Toute coalition parlementaire doit pour lui se faire sur cette acceptation. Il pose comme préalable le respect de sa politique comme le maintien de l’ISF, la réforme de retraites et un tas de choses qui semblent inacceptables du point du vue du PS même modéré, sauf si le PS fait ça pour un poste au gouvernement. C’est ça qu’il faudra regarder.
- En tout cas, la France paraît devenue ingouvernable. Comme voyez-vous l’avenir ?
Il y a très clairement ces trois blocs (Ndlr : bloc macroniste avec la droite, la gauche NFP et l’extrême droite RN), absolument inconciliables. Le RN est légèrement plus fort que les autres et dans un système électoral majoritaire comme celui de la France, cela peut lui servir à avoir une majorité absolue.
Ce qui l’a empêché en juillet, c’est que les deux autres blocs entre les deux tours se sont alliés de circonstance pour lui faire barrage. La vraie question, compte tenu du fait que les macronistes refusent toute remise en cause de leur socle économique, rejeté par deux tiers des Français, c’est jusqu’à quel point à gauche et à droite, les gens vont accepter ce barrage républicain.
S’ils n’acceptent plus ce barrage républicain, on aura le RN au pouvoir et a contrario s’ils continuent de bloquer l’extrême droite, on aura le système qui perdurera et dans une élection présidentielle, on pourrait avoir un néo-macroniste ou un post-macroniste élu. Le problème, ce sont les fondements de la démocratie qui sont sapés. Les gens votent et ont le sentiment que cela ne débouche sur rien.
Est-ce que l’offre politique est compatible avec ce qu’ils cherchent, c’est une autre question, mais il y a un vrai phénomène de fatigue démocratique. Avec un autre souci : qu’est-ce qu’on apporte comme solution à cette crise générale économique latente ? Cette question n’est pas posée dans le débat public.
- Et aussi comment répondre aux besoins sociaux et à la crise sociale, en France comme ailleurs ?

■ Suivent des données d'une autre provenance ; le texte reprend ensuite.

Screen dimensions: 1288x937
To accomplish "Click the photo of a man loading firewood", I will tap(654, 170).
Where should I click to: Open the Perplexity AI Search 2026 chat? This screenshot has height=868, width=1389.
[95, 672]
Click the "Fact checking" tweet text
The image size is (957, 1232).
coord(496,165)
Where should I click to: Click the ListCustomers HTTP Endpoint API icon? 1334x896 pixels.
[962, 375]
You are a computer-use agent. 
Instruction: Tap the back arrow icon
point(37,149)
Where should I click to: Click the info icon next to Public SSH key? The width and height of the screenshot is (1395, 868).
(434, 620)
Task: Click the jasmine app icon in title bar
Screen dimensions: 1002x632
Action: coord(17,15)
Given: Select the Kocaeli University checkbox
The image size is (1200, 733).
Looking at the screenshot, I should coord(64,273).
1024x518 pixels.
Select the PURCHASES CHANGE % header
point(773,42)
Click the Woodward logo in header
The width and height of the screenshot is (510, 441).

Oui, exactement. Vous avez les besoin sociaux et de justice sociale, mais aussi les besoins écologiques. Crises sociale, écologique et économique. Ces trois crises sont non solvables dans le schéma du capitalisme contemporain, car la crise économique fait que les réponses sociales ou écologiques sont écartées. Sachant aussi que la crise écologique demande de changer son mode de vie et que cela induit un problème social. On est dans un maelström compliqué à régler.
Dans l’offre politique dans les pays occidentaux, tout le monde propose des idées pour l’une ou l’autre des crises, alors qu’elles sont liées et qu’elles deviennent de plus en plus fortes. Sans remise en cause de l’intégralité du fonctionnement du système, on sera condamné à se taper la tête contre les murs en permanence, quelles que soient les options retenues. La France représente cette impossibilité de sortir de ces trois crises, nous plongeant dans l’impasse complète. Ce qu’on retrouve dans nombre de pays.
Bio express
Journaliste depuis l’an 2000, il a rejoint La Tribune en 2002 sur son site web, puis au service marché. Correspondant en Allemagne depuis Francfort entre 2008 et 2011, il en devient rédacteur en chef adjoint au service macroéconomie en charge de l’Europe jusqu’en 2017. Arrivé à Mediapart en mai 2017, il y suit la macroéconomie, en particulier française. Il a publié en 2019 aux éditions La Découverte La guerre sociale.